MATERIAL FOR THE TASK:
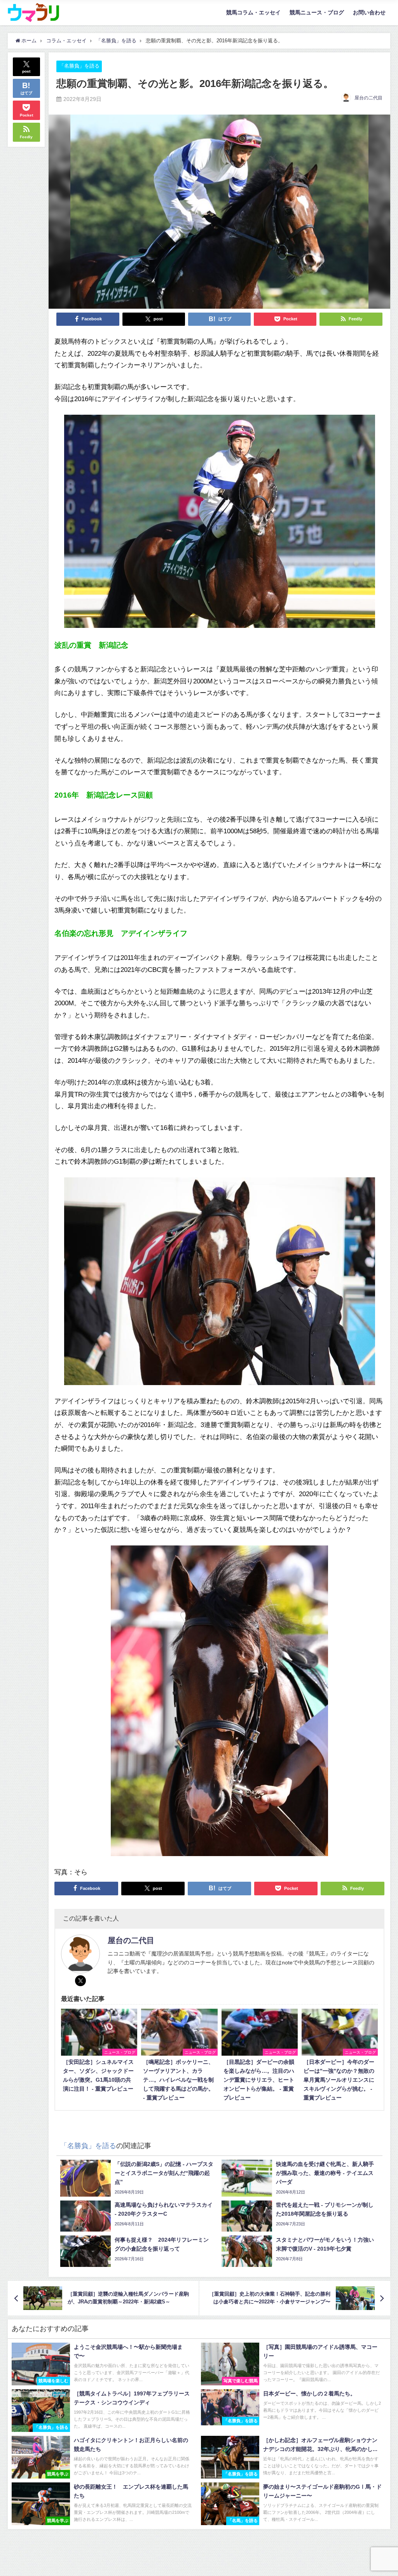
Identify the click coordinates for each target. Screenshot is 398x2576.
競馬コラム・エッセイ (253, 12)
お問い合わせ (369, 12)
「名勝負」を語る (79, 65)
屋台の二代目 (368, 98)
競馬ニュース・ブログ (317, 12)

WHAT YOU HAVE TO DO: Give every record back exactly as it reads, with no images.

TASK ANSWER:
Identify the click coordinates for each target. Screenshot is 398x2576.
競馬コラム・エッセイ (253, 12)
お問い合わせ (369, 12)
「名勝負」を語る (79, 65)
屋台の二代目 (368, 98)
競馬ニュース・ブログ (317, 12)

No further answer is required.